FP8 looks useful in that corner: less extreme than NVFP4, but interesting when predictability matters more than running as much as possible at once.

That's the nuance I didn't have yet in the first version. Precision isn't a ladder where lower is always faster and worse. It's a set of choices with different trade-offs.

Quality stays the open question

The benchmarks answer memory, throughput and latency. They say less about behaviour.

That stays the hard side of quantization. You don't always see quality loss neatly in one metric. Sometimes an answer gets flatter. Sometimes code goes wrong a bit more often. Sometimes an agent picks the wrong tool. Sometimes you notice nothing, until your task is just different from your test set.

For simple tasks that can be perfectly fine. Think classification, routing, first summaries, embeddings or a light pass over internal documents. The heaviest model doesn't always have to be on that.
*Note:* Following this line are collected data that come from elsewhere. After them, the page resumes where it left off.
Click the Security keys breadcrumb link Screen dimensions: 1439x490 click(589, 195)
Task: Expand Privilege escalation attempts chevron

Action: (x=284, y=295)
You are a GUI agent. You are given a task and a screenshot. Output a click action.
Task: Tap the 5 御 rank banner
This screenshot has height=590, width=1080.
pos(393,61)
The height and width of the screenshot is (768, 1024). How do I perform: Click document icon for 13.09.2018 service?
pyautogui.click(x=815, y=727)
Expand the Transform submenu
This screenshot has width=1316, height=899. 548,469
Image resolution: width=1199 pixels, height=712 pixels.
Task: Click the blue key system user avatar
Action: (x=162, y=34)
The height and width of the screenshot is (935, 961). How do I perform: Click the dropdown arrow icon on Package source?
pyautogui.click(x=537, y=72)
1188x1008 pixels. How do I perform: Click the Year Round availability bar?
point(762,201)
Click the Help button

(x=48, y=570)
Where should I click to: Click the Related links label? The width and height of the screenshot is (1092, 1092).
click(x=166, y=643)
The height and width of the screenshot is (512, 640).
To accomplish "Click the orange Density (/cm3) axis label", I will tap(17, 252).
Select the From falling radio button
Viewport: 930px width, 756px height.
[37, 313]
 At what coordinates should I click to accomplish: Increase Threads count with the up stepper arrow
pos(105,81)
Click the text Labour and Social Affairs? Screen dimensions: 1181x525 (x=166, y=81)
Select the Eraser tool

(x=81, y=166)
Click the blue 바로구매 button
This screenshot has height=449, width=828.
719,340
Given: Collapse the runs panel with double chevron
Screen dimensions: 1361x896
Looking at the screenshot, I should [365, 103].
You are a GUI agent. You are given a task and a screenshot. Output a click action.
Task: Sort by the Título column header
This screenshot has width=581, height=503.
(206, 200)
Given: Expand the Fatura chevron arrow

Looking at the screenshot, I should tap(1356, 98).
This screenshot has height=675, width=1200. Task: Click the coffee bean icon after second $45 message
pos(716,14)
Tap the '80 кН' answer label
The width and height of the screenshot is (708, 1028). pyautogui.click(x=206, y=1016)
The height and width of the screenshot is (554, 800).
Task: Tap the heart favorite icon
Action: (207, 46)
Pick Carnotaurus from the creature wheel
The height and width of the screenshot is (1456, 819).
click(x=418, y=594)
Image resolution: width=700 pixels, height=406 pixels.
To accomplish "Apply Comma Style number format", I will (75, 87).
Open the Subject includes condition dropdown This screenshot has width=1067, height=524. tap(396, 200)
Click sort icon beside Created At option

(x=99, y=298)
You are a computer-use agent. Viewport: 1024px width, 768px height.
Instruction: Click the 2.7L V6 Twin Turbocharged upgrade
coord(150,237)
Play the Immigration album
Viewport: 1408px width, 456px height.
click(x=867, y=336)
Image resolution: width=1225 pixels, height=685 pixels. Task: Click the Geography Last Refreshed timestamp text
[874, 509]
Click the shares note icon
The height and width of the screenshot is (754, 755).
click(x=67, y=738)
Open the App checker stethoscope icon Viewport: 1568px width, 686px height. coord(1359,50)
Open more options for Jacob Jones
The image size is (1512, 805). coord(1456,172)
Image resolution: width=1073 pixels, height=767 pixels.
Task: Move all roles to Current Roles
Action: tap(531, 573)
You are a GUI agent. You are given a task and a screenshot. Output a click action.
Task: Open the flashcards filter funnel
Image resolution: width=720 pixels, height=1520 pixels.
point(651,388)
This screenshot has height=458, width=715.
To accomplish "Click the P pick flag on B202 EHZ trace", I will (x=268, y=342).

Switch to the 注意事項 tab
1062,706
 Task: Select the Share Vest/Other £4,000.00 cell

For code generation and agent workflows it's more sensitive. Small errors stack. One mediocre piece of reasoning is annoying. A wrong tool call is a different kind of problem.

That's why I don't want to benchmark quantized models on speed alone. I want to know where I dare to deploy them.

That's a different question. And honestly, the only one that counts.

The split gets clearer

My expectation is still that the best on-prem setup becomes a mix. "Everything local" sounds tough, but usually it's also needlessly strict.

The logical split looks more like:

embeddings local
sensitive documents local
routing and classification local
simple agent steps local
heavy reasoning to Claude or GPT-5.5 when needed

Quantization decides how big that local part can get. The more tasks run reliably and fast enough locally, the less you have to send out.

That matters for client work. Not because every token has to stay within four walls, but because some data does belong there. And because latency, cost and control simply count in production.

An on-prem setup isn't a belief. It's a division of work.

What I'd measure differently now

In the first version of this post I mostly had a list of questions. How long does downloading take? How long does loading take? How much VRAM is left? How many concurrent requests can I send before latency gets annoying?

Those questions stay useful, but they're the start. How I set up those measurements on the Spark exactly is in the arena methodology.

Now I'd put three things side by side per precision:

system behaviour: loading, memory, throughput, latency and tail latency
model behaviour: Dutch output, code questions, longer context, tool use
workflow fit: which tasks do I dare run locally with this

That last one is easy to miss if you only look at benchmark tables. A model can technically run and still be awkward. Or score less prettily, but be exactly good enough for routing or summarizing.

For production that makes the difference. Nobody buys "tokens per second" alone. You buy room in a workflow.

What I understand now

My working definition has shifted.

Quantization makes a model smaller, but that's only the entrance. It changes how much work you get out of the same hardware, which latency you accept and which tasks you dare to keep local.

On the DGX Spark, the highest precision rarely seems to be automatically the best choice. NVFP4 makes the machine much more usable for many workloads. FP8 is interesting when tail latency starts to matter. BF16 stays useful as a reference point, but on this hardware it less often feels like the practical default.

That's exactly why I wanted to do these measurements. A universal ranking helps little; better architecture choices do.

The question isn't: which quantization level wins?

The question is: which task is allowed on which precision, on which machine, with how much risk?

That's where on-prem AI starts getting interesting for me: at the division of work.